The #MeToo movement has permanently altered the world of mergers and acquisitions. Since the reports of Harvey Weinstein’s misconduct broke in October 2017, it is estimated that over 800 business leaders have been accused of sexual misconduct – rocking, and often sinking, the companies they help lead. Accordingly, M&A agreements have adapted to guard against the risks presented by sexual harassment allegations within the C-suite.
For the first time this year, a majority of deals announced (51% of transactions thus far in 2021) include a “Weinstein Clause,” and they are rapidly becoming the norm. Matterhorn’s M&A database tracks publicly-announced deals over $25 million in value, harnessing both AI and attorneys to digest the granular deal points of each transaction to allow for comparisons across industries, specific deal terms, and both legal and financial advisors.
While the language varies, the industry standard is coalescing around,
“The Company has not received any written or, to the Knowledge of the Company, oral allegations of sexual harassment (with respect to any director or officer of the Company or any of its Subsidiaries, whether or not such allegation relates to such directors service or such officers employment with the Company). Neither the Company nor any of its Subsidiaries has entered into any settlement agreements related to allegations of sexual harassment or sexual misconduct by a director, officer or employee of the Company or any of its Subsidiaries in the past six (6) years..”
This example is pulled from Merck’s $11.5 billion acquisition of Acceleron in October.

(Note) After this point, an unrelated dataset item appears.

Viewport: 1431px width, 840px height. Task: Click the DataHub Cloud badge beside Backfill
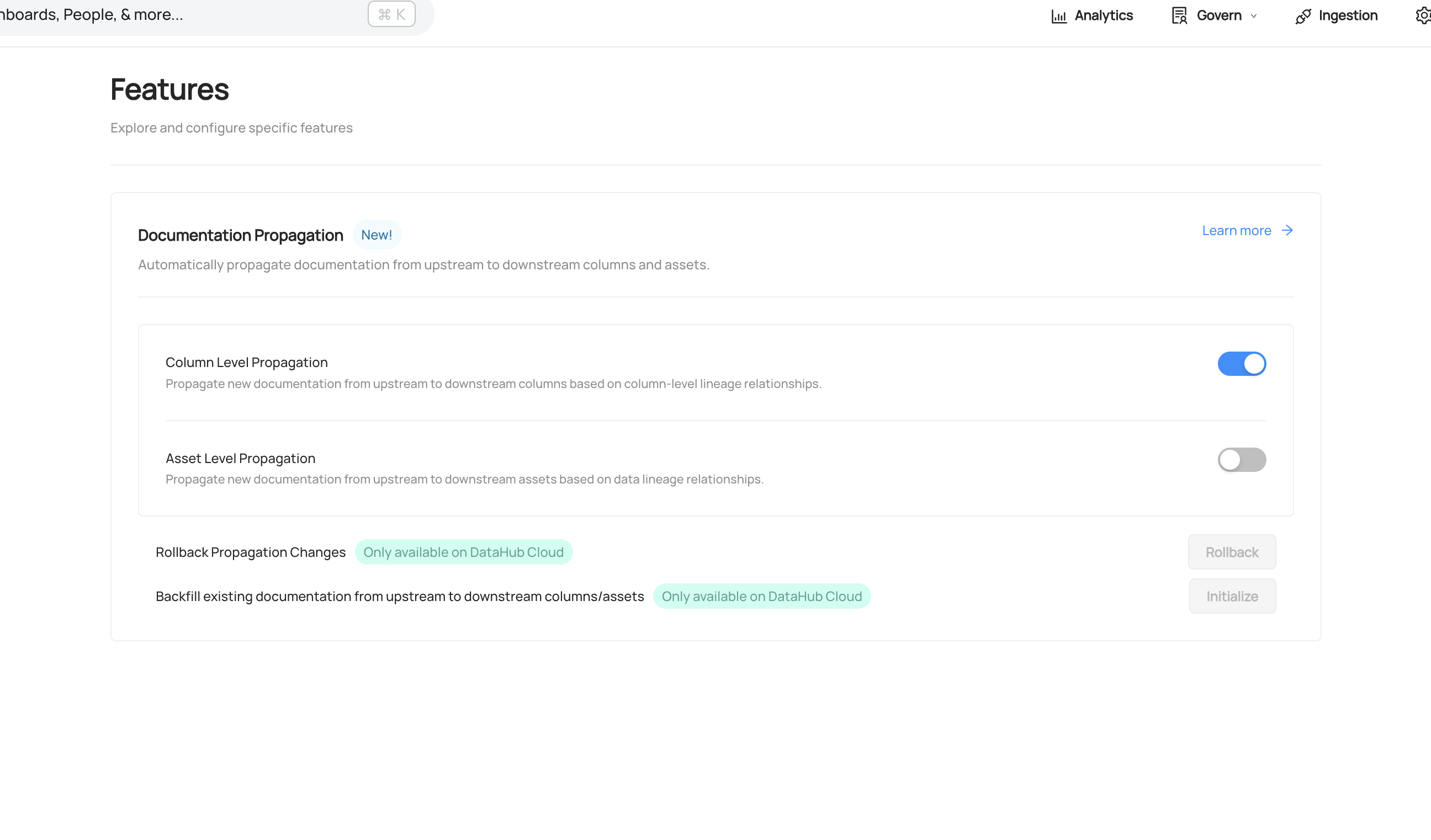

Including clauses related to sexual harassment are not new. However, what has changed drastically is the frequency and nature of the language. Over the decade prior to the Weinstein reports, sexual harassment was occasionally (just 3.2% of deals) included in a list of discriminatory practices to assure compliance with relevant laws, using broad language such as that used in Lockheed Martin’s $9 billion acquisition of Sikorsky Aircraft back in 2015:
“Each Transferred Entity is, and has been during the three (3) years preceding the date of this Agreement, in compliance in all material respects with all applicable Laws (other than Tax Laws, which are covered in Section 3.13) relating to labor and employment, including those relating to labor management relations, wages, hours, overtime, employee classification, discrimination, sexual harassment, civil rights, affirmative action, work authorization, immigration, safety and health, information privacy and security, workers compensation, continuation coverage under group health plans and wage payment.”
However, since October 2017, 22% of deals have included pointed reps and warranties against sexual harassment, representing a 579% surge over the prior decade. And the trend is becoming more frequent each year, with just over half of deals this year, up from 39% of deals in 2020 and 20% of deals in 2019.
Notably, almost half of all deals announced still lack language focused on sexual harassment or misconduct.